### Pixel coordinate grounding data
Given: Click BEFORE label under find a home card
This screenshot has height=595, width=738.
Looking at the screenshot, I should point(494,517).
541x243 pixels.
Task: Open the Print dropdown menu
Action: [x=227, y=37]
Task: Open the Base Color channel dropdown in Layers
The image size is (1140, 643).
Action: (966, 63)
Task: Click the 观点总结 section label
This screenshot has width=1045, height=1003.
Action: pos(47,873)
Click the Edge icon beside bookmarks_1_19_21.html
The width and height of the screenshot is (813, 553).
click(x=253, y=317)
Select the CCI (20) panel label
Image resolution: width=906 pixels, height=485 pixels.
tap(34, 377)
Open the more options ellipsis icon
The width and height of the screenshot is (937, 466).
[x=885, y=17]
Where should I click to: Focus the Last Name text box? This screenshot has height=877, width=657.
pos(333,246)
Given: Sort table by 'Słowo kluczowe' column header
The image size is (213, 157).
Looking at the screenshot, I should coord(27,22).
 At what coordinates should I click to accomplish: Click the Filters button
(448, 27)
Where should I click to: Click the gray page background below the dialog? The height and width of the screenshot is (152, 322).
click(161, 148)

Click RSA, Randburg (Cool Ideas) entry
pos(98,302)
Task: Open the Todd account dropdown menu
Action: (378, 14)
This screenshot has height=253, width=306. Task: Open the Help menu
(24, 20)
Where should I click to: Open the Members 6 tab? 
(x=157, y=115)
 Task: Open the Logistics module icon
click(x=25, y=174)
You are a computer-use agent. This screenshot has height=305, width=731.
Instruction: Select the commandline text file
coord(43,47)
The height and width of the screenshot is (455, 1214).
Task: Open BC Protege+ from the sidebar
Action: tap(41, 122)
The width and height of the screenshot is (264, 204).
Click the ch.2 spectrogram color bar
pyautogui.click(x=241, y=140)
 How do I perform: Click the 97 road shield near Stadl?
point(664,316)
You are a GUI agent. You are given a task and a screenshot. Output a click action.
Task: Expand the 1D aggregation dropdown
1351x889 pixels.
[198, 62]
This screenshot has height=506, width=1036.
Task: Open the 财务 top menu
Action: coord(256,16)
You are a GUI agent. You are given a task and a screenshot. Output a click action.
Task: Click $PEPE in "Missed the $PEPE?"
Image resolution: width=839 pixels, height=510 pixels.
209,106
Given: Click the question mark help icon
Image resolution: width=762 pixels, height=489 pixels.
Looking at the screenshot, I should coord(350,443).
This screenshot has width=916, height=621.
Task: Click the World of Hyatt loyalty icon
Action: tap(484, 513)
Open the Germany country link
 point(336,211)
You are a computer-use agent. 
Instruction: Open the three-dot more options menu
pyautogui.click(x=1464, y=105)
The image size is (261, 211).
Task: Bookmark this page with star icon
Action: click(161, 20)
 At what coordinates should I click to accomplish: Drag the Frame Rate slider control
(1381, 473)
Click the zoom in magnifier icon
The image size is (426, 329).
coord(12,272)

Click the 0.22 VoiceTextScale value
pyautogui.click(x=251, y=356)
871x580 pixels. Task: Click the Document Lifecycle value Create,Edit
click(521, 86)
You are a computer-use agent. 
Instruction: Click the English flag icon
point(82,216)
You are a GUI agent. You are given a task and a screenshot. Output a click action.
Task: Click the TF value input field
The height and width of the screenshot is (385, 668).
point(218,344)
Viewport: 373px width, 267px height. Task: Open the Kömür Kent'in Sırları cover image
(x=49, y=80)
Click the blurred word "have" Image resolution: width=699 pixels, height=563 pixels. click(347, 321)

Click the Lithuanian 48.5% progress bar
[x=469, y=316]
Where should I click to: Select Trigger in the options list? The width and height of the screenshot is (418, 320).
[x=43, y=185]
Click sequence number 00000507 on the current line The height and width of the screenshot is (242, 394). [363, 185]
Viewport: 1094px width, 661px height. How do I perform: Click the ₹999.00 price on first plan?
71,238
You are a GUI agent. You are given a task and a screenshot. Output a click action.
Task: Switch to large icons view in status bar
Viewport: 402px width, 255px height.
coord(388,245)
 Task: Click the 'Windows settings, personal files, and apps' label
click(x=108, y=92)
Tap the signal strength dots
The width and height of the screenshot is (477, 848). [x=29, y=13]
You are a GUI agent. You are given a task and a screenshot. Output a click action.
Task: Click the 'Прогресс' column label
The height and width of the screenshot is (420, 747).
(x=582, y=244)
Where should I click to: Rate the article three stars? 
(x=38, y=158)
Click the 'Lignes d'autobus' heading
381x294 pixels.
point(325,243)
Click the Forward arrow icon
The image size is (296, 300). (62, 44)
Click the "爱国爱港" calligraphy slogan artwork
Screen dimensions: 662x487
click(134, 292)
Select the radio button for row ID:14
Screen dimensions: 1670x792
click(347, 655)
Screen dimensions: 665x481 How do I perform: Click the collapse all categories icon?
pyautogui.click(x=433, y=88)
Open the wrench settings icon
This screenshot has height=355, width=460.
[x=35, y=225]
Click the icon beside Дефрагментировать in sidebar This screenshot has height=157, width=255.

### WHAT THE TASK ASKS
Beginning at the line containing "Select the radio button for row ID:14", repeat each line exactly through the last line of the entries, and include no other lines.

### OUTPUT OF THE TASK
Select the radio button for row ID:14
Screen dimensions: 1670x792
click(347, 655)
Screen dimensions: 665x481 How do I perform: Click the collapse all categories icon?
pyautogui.click(x=433, y=88)
Open the wrench settings icon
This screenshot has height=355, width=460.
[x=35, y=225]
Click the icon beside Дефрагментировать in sidebar This screenshot has height=157, width=255.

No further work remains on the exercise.